In statistics, an outlier is an observation that is numerically distant from the rest of the data. Outliers can occur by chance in any distribution, but they are often indicative either of measurement error or that the population has a heavy-tailed distribution. In the former case, one wishes to discard them or use statistics that are robust to outliers, while in the latter case, they indicate that the distribution is skewed and that one should be very cautious in using tools or intuitions that assume a normal distribution.

When looking at regression lines that show where the data points fall, outliers are far away from the best fit line. They have large "errors," where the "error" or residual is the vertical distance from the line to the point.

Outliers need to be examined closely. Sometimes, for some reason or another, they should not be included in the analysis of the data. It is possible that an outlier is a result of erroneous data. Other times, an outlier may hold valuable information about the population under study and should remain included in the data. The key is to carefully examine what causes a data point to be an outlier.

Identifying Outliers

We could guess at outliers by looking at a graph of the scatterplot and best fit line. However, we would like some guideline as to how far away a point needs to be in order to be considered an outlier. As a rough rule of thumb, we can flag any point that is located further than two standard deviations above or below the best fit line as an outlier, as illustrated below. The standard deviation used is the standard deviation of the residuals or errors.

Statistical outliers

This graph shows a best-fit line (solid blue) to fit the data points, as well as two extra lines (dotted blue) that are two standard deviations above and below the best fit line. Highlighted in orange are all the points, sometimes called "inliers", that lie within this range; anything outside those lines—the dark-blue points—can be considered an outlier.
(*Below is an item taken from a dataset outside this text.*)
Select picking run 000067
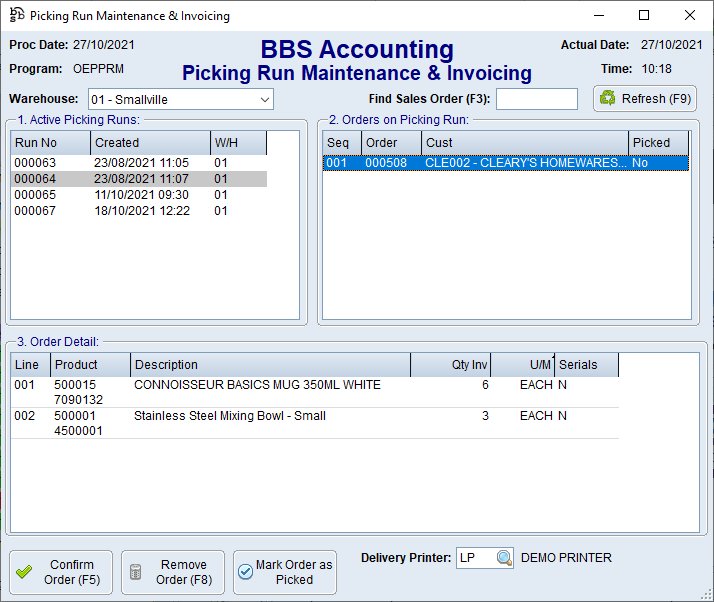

Note: There is no rigid mathematical definition of what constitutes an outlier; determining whether or not an observation is an outlier is ultimately a subjective exercise. The above rule is just one of many rules used. Another method often used is based on the interquartile range (IQR). For example, some people use the $1.5 \cdot \text{IQR}$ rule. This defines an outlier to be any observation that falls $1.5 \cdot \text{IQR}$ below the first quartile or any observation that falls $1.5 \cdot \text{IQR}$ above the third quartile.

If we are to use the standard deviation rule, we can do this visually in the scatterplot by drawing an extra pair of lines that are two standard deviations above and below the best fit line. Any data points that are outside this extra pair of lines are flagged as potential outliers. Or, we can do this numerically by calculating each residual and comparing it to twice the standard deviation. Graphing calculators make this process fairly simple.

Causes for Outliers

Outliers can have many anomalous causes. A physical apparatus for taking measurements may have suffered a transient malfunction. There may have been an error in data transmission or transcription. Outliers arise due to changes in system behavior, fraudulent behavior, human error, instrument error or simply through natural deviations in populations. A sample may have been contaminated with elements from outside the population being examined. Alternatively, an outlier could be the result of a flaw in the assumed theory, calling for further investigation by the researcher.

Unless it can be ascertained that the deviation is not significant, it is ill-advised to ignore the presence of outliers. Outliers that cannot be readily explained demand special attention.